Adult basking sharks maintain average cruising speeds (with mouth closed) of about 1.1 m s−1 (Sims 2000, 2008). This cruising speed is on average about 26% faster compared to large predatory sharks such as the white shark and the mako shark Isurus oxyrinchus Rafinesque 1810, which on average maintain 0.8 m s−1 when cruising, or almost twice as fast as the blue shark Prionace glauca (Linnaeus 1758) and the tiger shark which both on average cruise at a speed of 0.6 m s−1 (Klimley et al. 2002; Bruce et al. 2006; Ryan et al. 2015). Additionally, the relative larger dorsal fins of adult specimens, especially the first dorsal fin, may aid against roll during sustained swimming over long distances as has been reported for many fish species (e.g., Harris 1936; Lauder and Drucker 2004; and Lingham-Soliar 2005) and cetaceans (Fish 2004).

The course of the mean in dorsal caudal fin margin suggests that in basking sharks, the caudal fin changes rapidly during early ontogeny (i.e., in the transition from juveniles to subadults), but only slowly later on in specimens of about 300 cm total length. Interestingly, this happens to be the size at which basking sharks are commonly observed. Indeed, observations of this size class were reported three times more often compared to sightings of juvenile specimens (Lipej and Mavrič 2015), which might be an indication of habitat shift occurring at this size. We speculate that newborn basking sharks, because they are vulnerable to predatory pressure by large predatory sharks or whales, remain in deep water or at least offshore for the first year(s) of their life. However, as no, or only few measurements from subadults were available for the other traits on the caudal fin, conclusions have to remain speculative.

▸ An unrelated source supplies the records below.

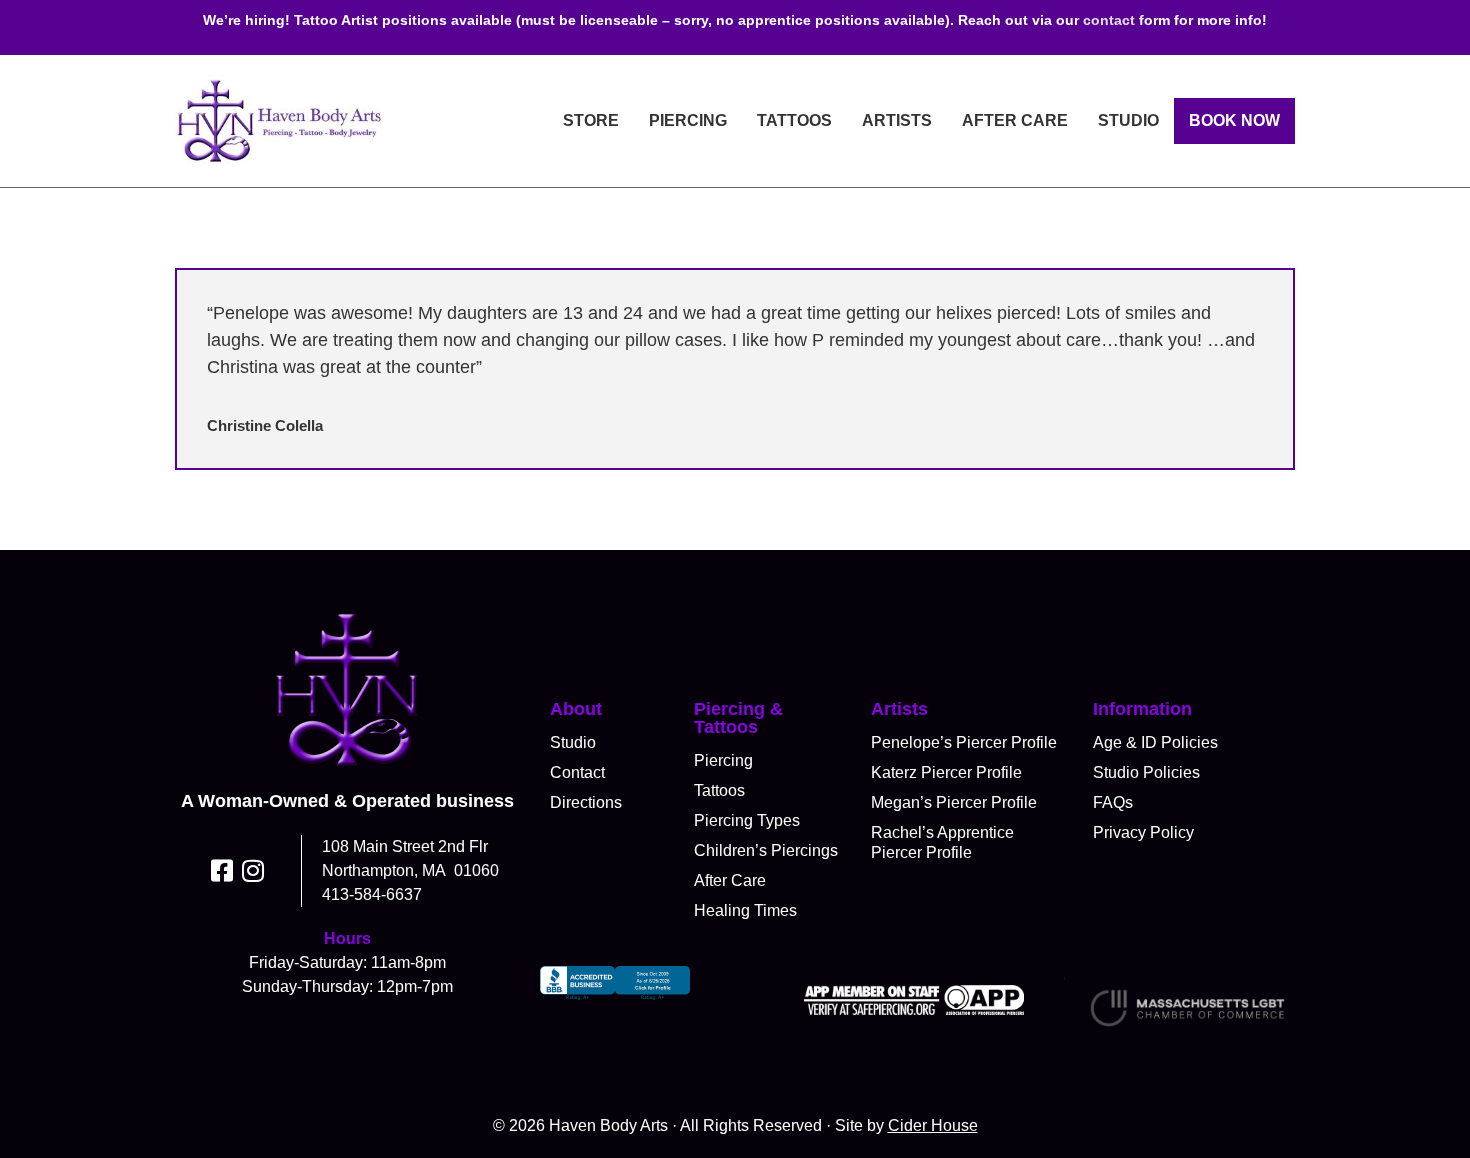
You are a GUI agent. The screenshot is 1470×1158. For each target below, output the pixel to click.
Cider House (933, 1125)
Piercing (688, 120)
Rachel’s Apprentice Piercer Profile (942, 842)
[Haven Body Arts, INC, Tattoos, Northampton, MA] (615, 1000)
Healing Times (745, 910)
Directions (586, 802)
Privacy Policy (1143, 832)
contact (1109, 20)
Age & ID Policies (1155, 742)
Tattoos (794, 120)
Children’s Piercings (766, 850)
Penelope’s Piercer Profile (964, 742)
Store (591, 120)
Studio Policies (1146, 772)
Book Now (1234, 120)
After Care (1015, 120)
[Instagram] (253, 870)
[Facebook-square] (222, 870)
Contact (577, 772)
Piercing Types (747, 820)
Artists (897, 120)
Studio (1128, 120)
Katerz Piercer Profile (946, 772)
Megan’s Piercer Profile (954, 802)
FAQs (1113, 802)
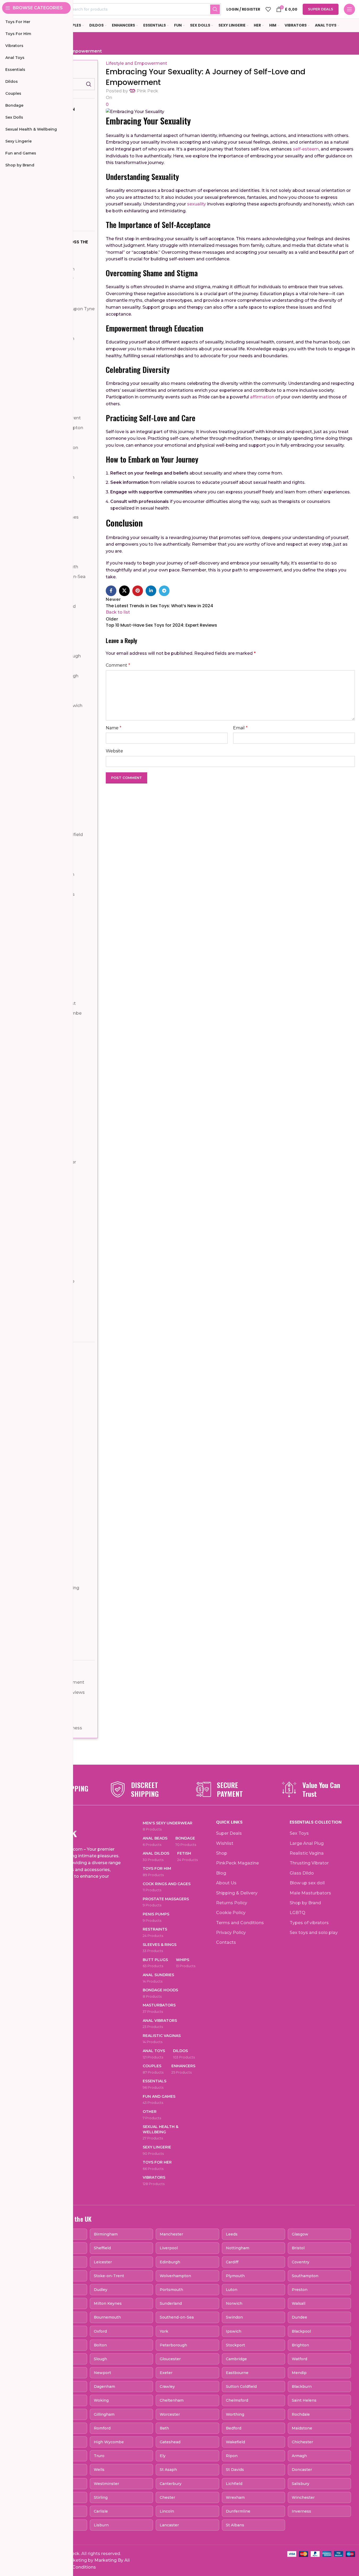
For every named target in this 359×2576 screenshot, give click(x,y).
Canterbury (170, 2483)
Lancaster (169, 2525)
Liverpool (169, 2248)
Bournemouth (107, 2317)
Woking (101, 2400)
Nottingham (237, 2248)
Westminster (106, 2483)
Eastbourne (237, 2372)
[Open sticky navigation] (349, 9)
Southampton (305, 2275)
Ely (163, 2455)
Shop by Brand (305, 1902)
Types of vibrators (309, 1922)
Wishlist (224, 1843)
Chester (167, 2497)
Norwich (234, 2303)
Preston (299, 2289)
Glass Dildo (302, 1873)
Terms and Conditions (240, 1922)
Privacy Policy (231, 1932)
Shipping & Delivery (236, 1893)
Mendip (299, 2372)
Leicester (103, 2262)
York (164, 2331)
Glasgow (300, 2234)
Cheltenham (172, 2400)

This study provides first morphologic evidence that allometric change occurs in different body regions of the basking shark, C. maximus, during ontogeny. These body regions, head and caudal fin, are first and foremost related to feeding, and locomotion, respectively, and might, therefore, have critical implications for energetic expenditure in these large pelagic sharks. As basking sharks start filter feeding immediately after birth, changes in the shape of the caudal fin, however, are unlikely due to a shift in foraging behavior, as known for some large predatory shark species, but is possibly related to habitat shifts. To verify this assumption, however, further studies on basking shark birthing grounds, as well as the early life history, physiology, and behavior of juveniles will be required. Our study demonstrates that while ecomorphological tools may not replace comprehensive in situ studies on living animals, they can provide important insight into the life history of large roving animals that are challenging to study in their natural habitat, such as the basking shark, and may spark new venues for further research.